Ainsi, Anthony Blinken, qui promet décidément beaucoup, a relancé le processus de paix en Afghanistan et cité plusieurs pays pour discuter d’un plan « de la dernière chance » : tous les pays concernés sont cités : Russie, Chine, Pakistan, Iran et même la Turquie (on se demande d’ailleurs pourquoi), tous sauf l’Europe malgré ses milliards engloutis en Afghanistan et ses centaines de soldats morts.
Ce « camouflet », comme l’appelle Le Monde du 18 mars, laisse l’Europe stupéfaite mais assez passive. Une première réunion a donc eu lieu à Moscou où les Européens n’étaient pas invités conformément au souhait américain. Cela a dû bien amuser Poutine et Xi Jinping…
Les Américains rencontrent donc ceux qu’ils insultent et écartent ceux qu’ils cajolent : on a un peu de mal à suivre…

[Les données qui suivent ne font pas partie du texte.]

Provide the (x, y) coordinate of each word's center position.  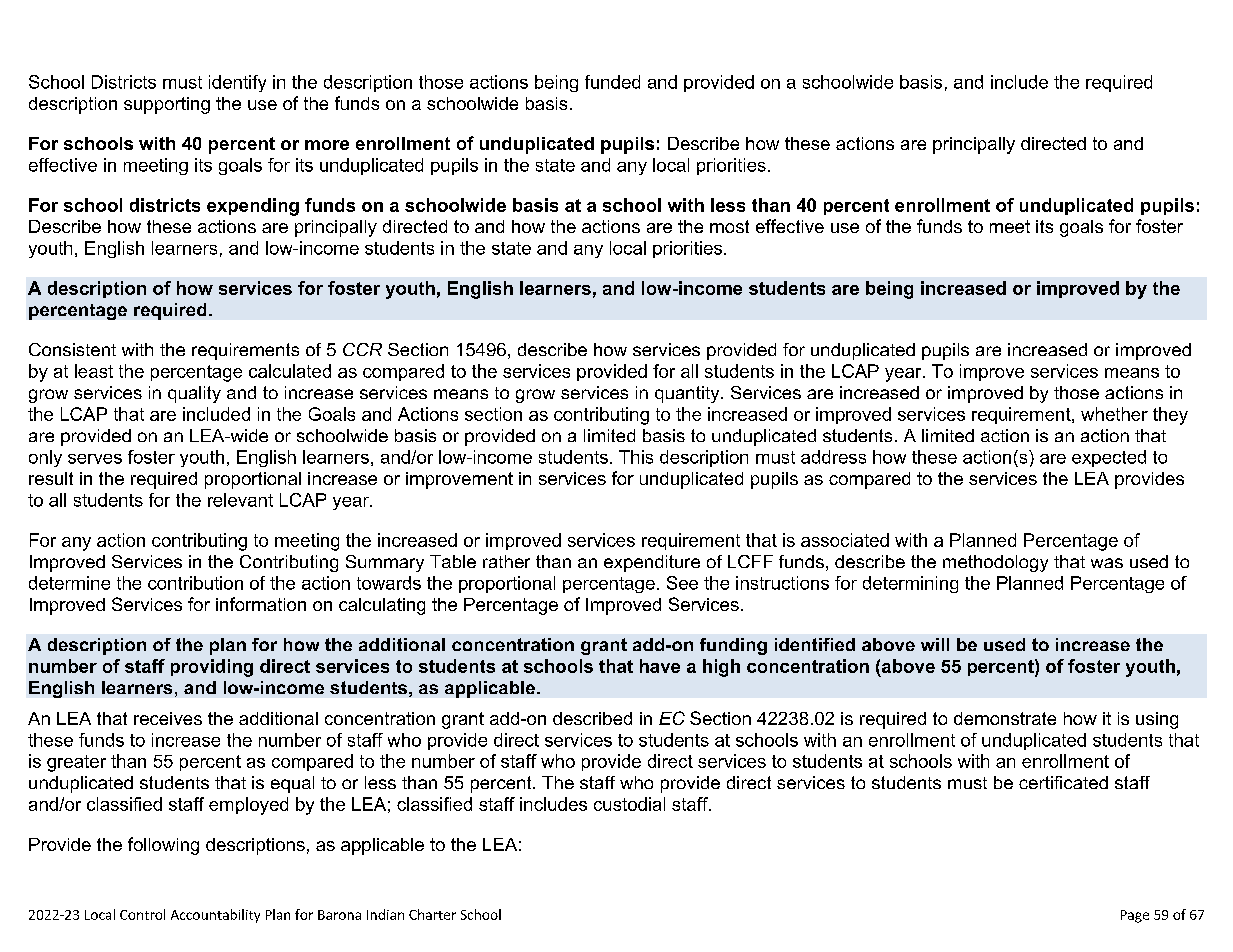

La première conférence de presse de Biden du 25 mars n’a pas calmé les inquiétudes. Le délai (plus de deux mois après son élection) est déjà un signe et beaucoup se posent la question aux États-Unis : Biden est-il capable de tenir une conférence de presse ? Même Le Figaro s’inquiète : « Restant souvent dans les généralités, de temps à autre hésitant et cherchant ses mots » et d’ajouter superbement : « Biden est parfois apparu confus, mais il est resté cohérent malgré quelques hésitations. » Là aussi, il faut suivre.
Mais rassurons-nous, Biden n’a pas exclu de se représenter en 2024.